I can’t recommend this tour enough. To add to it, we also got a private tour of parts of Lima that traditional city tours don’t go to, where we say “real” Lima life, not just the downtown areas, also by Pax on Board, and highly recommended as well. I also can’t thank Nilton and his company enough, and I need to mention Donovan at Ideal South America, who connected us with Pax on Board in the first place. I would be 100 percent confident sending my Peru-bound clients on this tour, and hope to do so in the near future. Thank you, gentlemen, for a wonderful experience!

PS Let me make it very clear, I reached out to both Nilton and Donovan to ask if I could write this blog and mention them. They in no way hired or even requested that I write this. I just had to share my one-of-a-kind experience with my readers, and I couldn’t do so without mentioning those that made it that possible.

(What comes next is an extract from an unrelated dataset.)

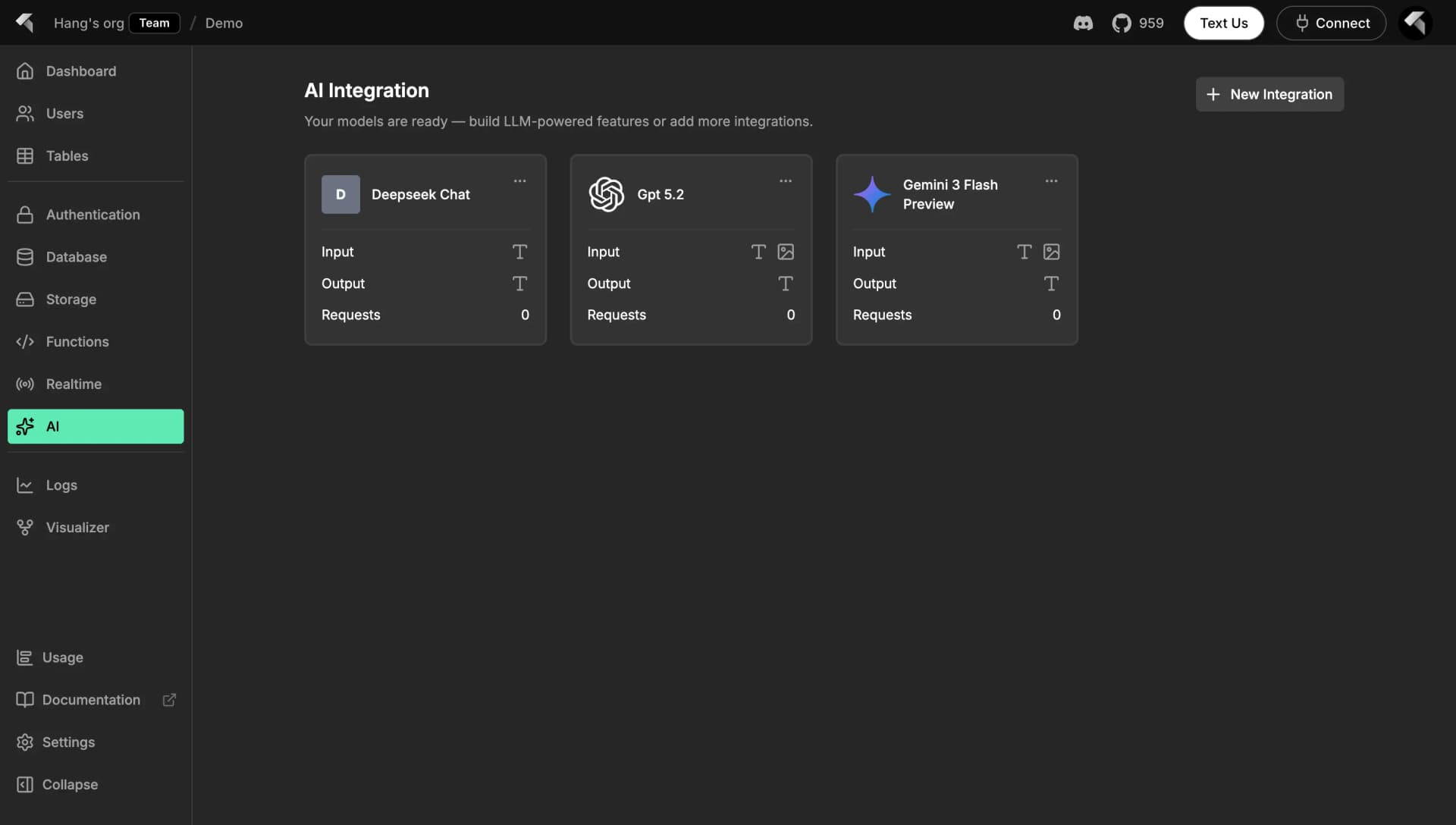Click the New Integration button
Viewport: 1456px width, 825px height.
pos(1269,94)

Surprising Cities – Urubamba, Peru

It’s day four of Surprising Cities. I’m cheating on this one slightly. It wasn’t just this city that surprised me, but the whole area. The town of Urubamba was quite interesting, and the Sacred Valley as a whole was even more intriguing.

Why I went: As a jumping off point to visit Machu Picchu.

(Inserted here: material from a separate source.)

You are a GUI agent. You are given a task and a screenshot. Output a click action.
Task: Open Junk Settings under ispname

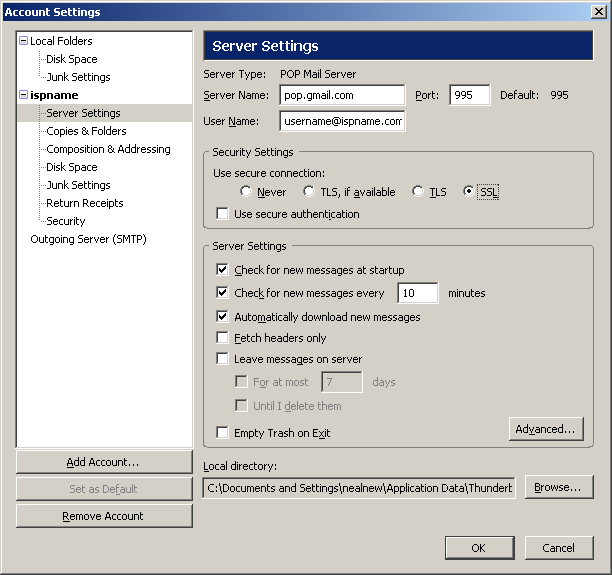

What I expected: Nothing of the town/valley itself. Truly, at least when it was first included in the itinerary, it was a means to an end.

What I found: In addition to discovering one of the best hotels I’ve ever stayed at (Tambo del Inka), Urubamba and the surrounding area have more culture and history in a few miles than some countries have between their borders. Without the hotel, you’d never know that a tourist has ever visited. I could have sat and watched people going about their daily life for hours – farmers walking cattle down the street; local diners going in and out of eateries that have probably been run by the same family for generations; three wheeled taxis (think tuk-tuk style) traveling down the main road just as impatiently as they would in any North American city; mothers carrying their babies, wrapped in traditional Peruvian blankets, on their back. Colors abounded everywhere – the houses, the clothing, the cars, the signs were all in bold color. Scenery wise, the valley is tough to beat. The mountains rise to one side, while the Urubamba river runs, and sometimes races, along the other. It truly looks like something you’d see in a movie about authentic life in Peru.

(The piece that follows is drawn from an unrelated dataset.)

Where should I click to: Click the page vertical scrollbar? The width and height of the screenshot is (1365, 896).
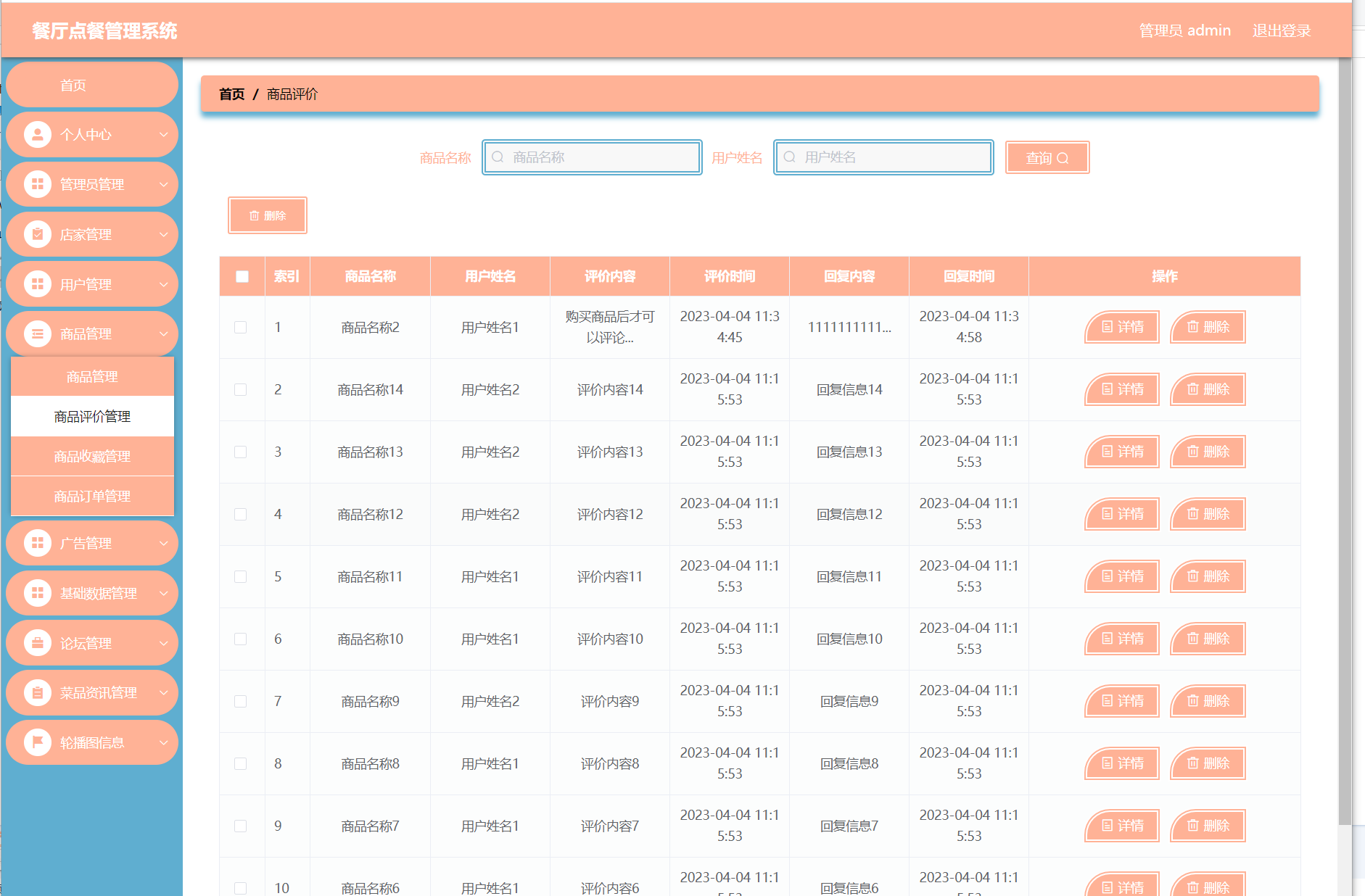1345,435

How much time to spend: You must give yourself at least two nights. While it’s not particularly difficult to access, you do fly into Cusco and then get a transfer into the valley (the transfer takes just over an hour). Take this first day to get adjusted to the altitude – even though it’s a Valley, it’s still at about 8,000 feet. If you’re heading to Machu Picchu, which is why most people visit, you’ll need a full day for that. Getting there involves a train to the equally fascinating town of Aguas Calientes, and then a van transfer for approximately 30 minutes, so the day trip to Machu Picchu is a busy one. You can also add another day to spend time seeing the rest of the Valley. Though not as famous as Machu Picchu, the region is known for its salt flats, which travelers that have some extra time like to visit.